Aralık ayında yalnızca bir haftada 20 konkordato talebinin mahkemelere yansıdığı bir şehirden söz ediyoruz. Mahkeme, bu taleplerin kimisini reddetti, kimisine geçici, kimisine kesin mühlet kararı verdi.

Kentte herkesin moralini bozan, canını sıkan konkordato gerçeği ortadayken, geçtiğimiz hafta GAİB’in, bu hafta ise Sanayi Odası’nın ödül törenlerini izledik.

Ekonomik sıkıntı bu denli can yakıcıyken, şehirde konkordato gerçeği adeta alıp başını gitmişken; “dostlar alışverişte görsün” misali, bu törenler neyin göstergesi?

Şunu artık kabul edelim. Bugün Gaziantep sanayicisinin önceliği plaket almak değil, ayakta kalabilmektir. Hatta daha ötesine gideyim, birilerine para kazandırayım diye fuarlar düzenleyip, zoraki katılan sanayiciye ekstra giderler yaratmak değil, iş dünyasının temel sorunlarına çözüm bulmak için lobi yapmaktır. Üretici; finansmana erişemiyor, yüksek girdi maliyetleriyle boğuşuyor, kârlılık hızla eriyor. Sanayici çözüm bekliyor, vitrinde konu mankeni olmak istemiyor.

Hadi diyelim tören yaptınız. Bari bunu fırsata çevirin, kentin acı gerçeğini Bakan’ın gözüne sokun. Ama nerede?

Sanayi ve Teknoloji Bakanı M. Fatih Kacır, Gaziantep’e gelmişken yapılan konuşmaları dikkatle dinledik. Kürsüden, sanki her şey yolundaymış gibi “günlük gülistanlık” bir Gaziantep sanayisi anlatıldı. Oysa gerçek bambaşka. İç piyasada daralma, ihracatta baskı, krediye erişimde kilitlenme varken; sorunları dile getirmek yerine yapılanları anlatmak kime ne kazandırıyor, kimse anlamıyor.

Bir de “yeni nesil sanayicilik”, “yapay zekâ”, “dijital dönüşüm” söylemleri var. Elbette bunlar önemli.
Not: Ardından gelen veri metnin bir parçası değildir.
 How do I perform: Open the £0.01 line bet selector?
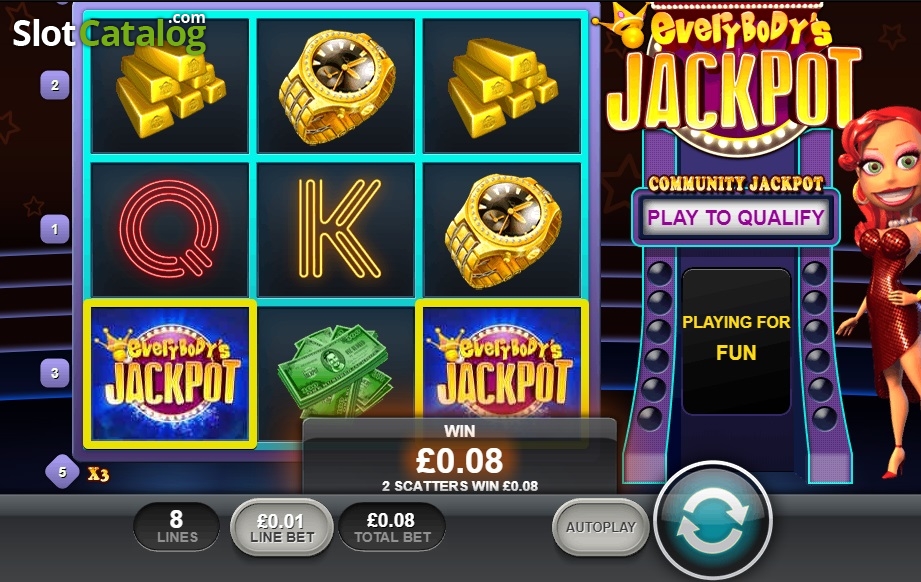(x=282, y=527)
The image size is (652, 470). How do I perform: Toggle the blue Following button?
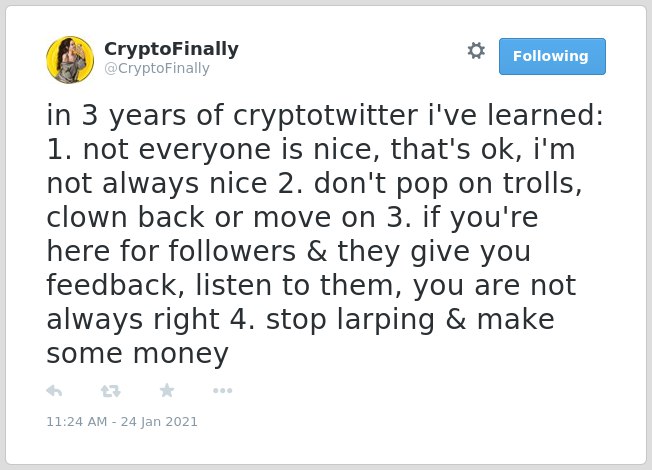pos(552,57)
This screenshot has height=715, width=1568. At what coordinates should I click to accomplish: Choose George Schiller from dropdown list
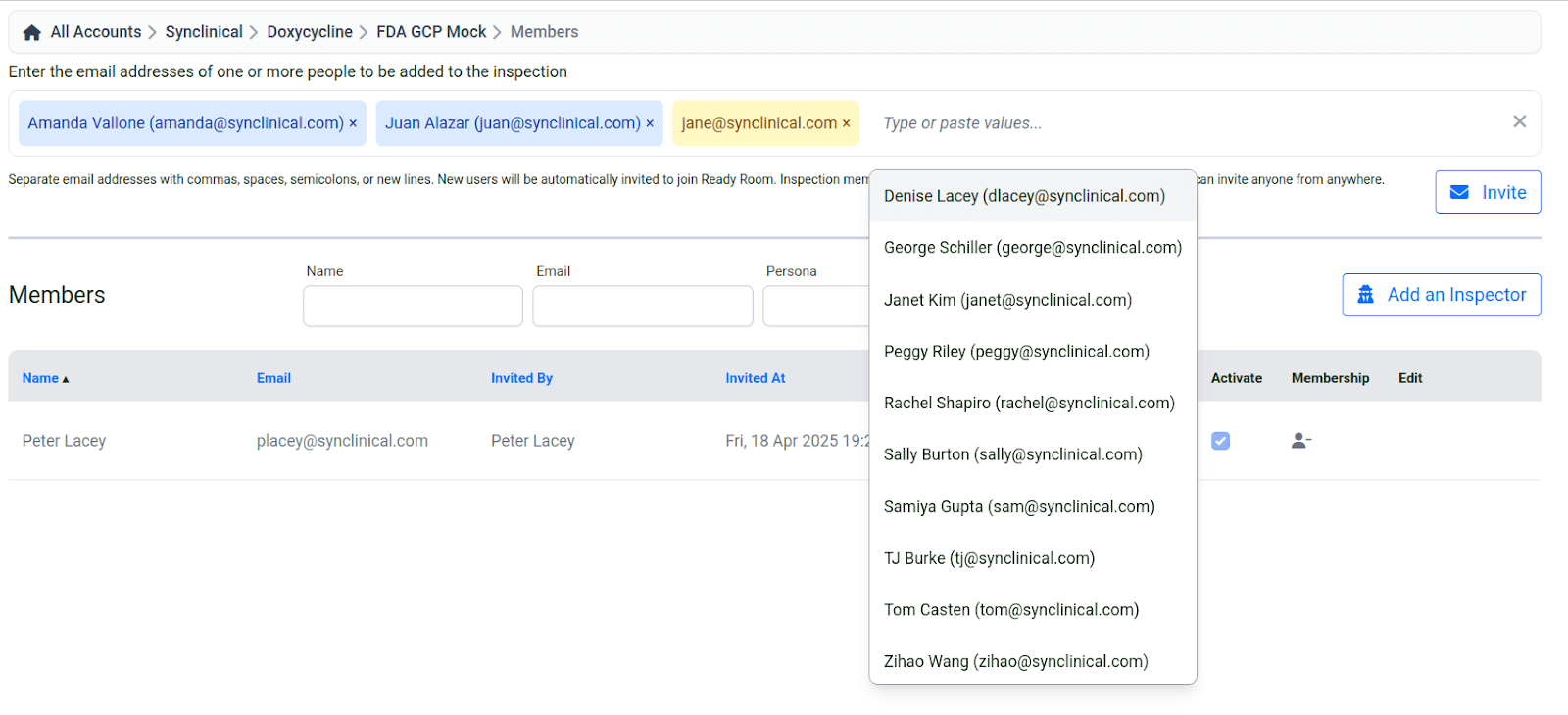coord(1032,248)
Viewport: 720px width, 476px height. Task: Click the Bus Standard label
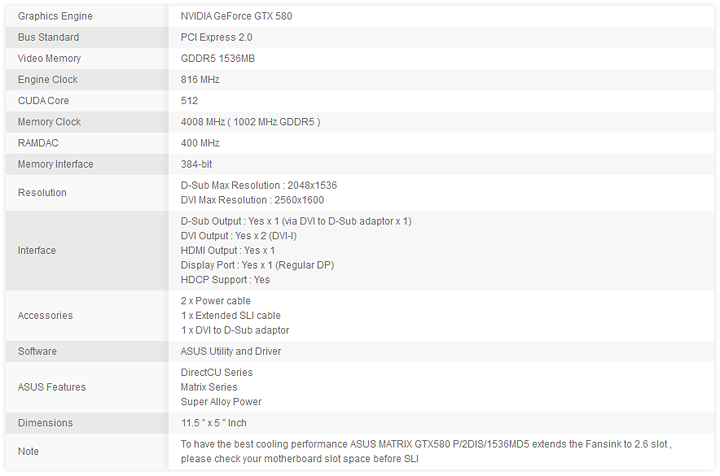pyautogui.click(x=48, y=37)
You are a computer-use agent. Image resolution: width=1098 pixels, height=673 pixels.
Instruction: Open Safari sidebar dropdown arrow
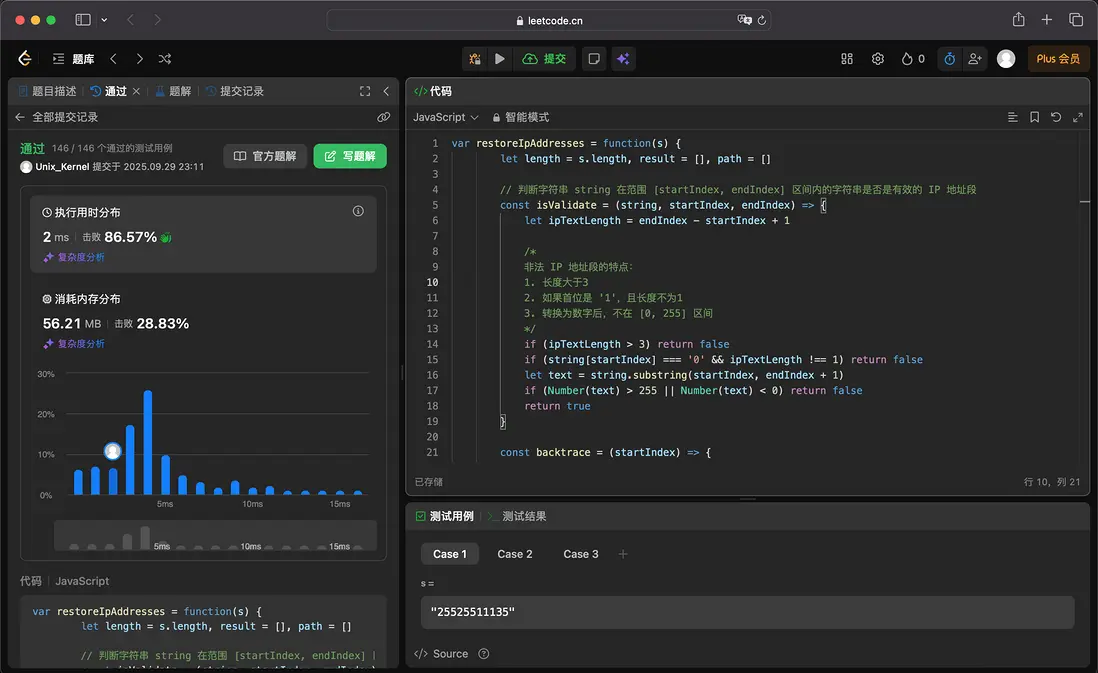105,20
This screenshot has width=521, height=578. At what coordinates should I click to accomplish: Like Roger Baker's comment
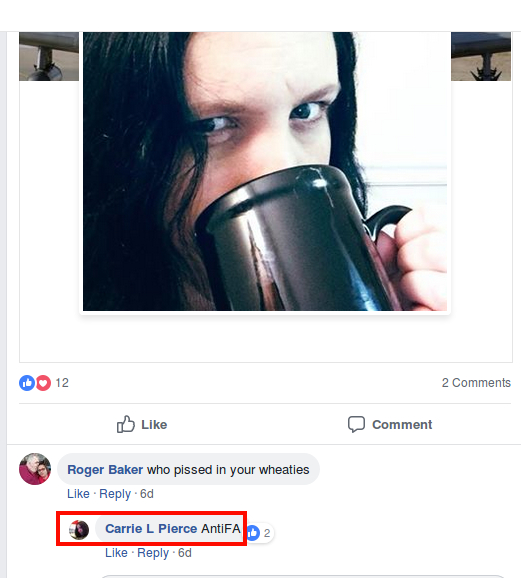coord(78,494)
Ancak bugün Gaziantep sanayicisinin derdi yapay zekâ değil; nakit akışı…
Yeni nesil sanayicilik değil, finansmana kolay erişim…
Dijital dönüşüm değil, enerji ve hammadde maliyetlerinin düşürülmesi…
Yüksek teknolojik üretim değil, yüksek faiz, düşük kur sarmalının yarattığı sorunların artık bitmesi…

Bu gerçekler ortadayken, yangın yerinde dekorun konuşulmasını kimse kabullenmiyor.

İki haftadır mecburi katılımla ödül alan sanayicilerin bir çoğu ile yaptığımız sohbetlerde, onlar bile bu törenlerden şikayet ediyorsa gerisini varın siz düşünün…

Kimse kusura bakmasın ama, bunun adı şov yapmaktan başka bir şey değil.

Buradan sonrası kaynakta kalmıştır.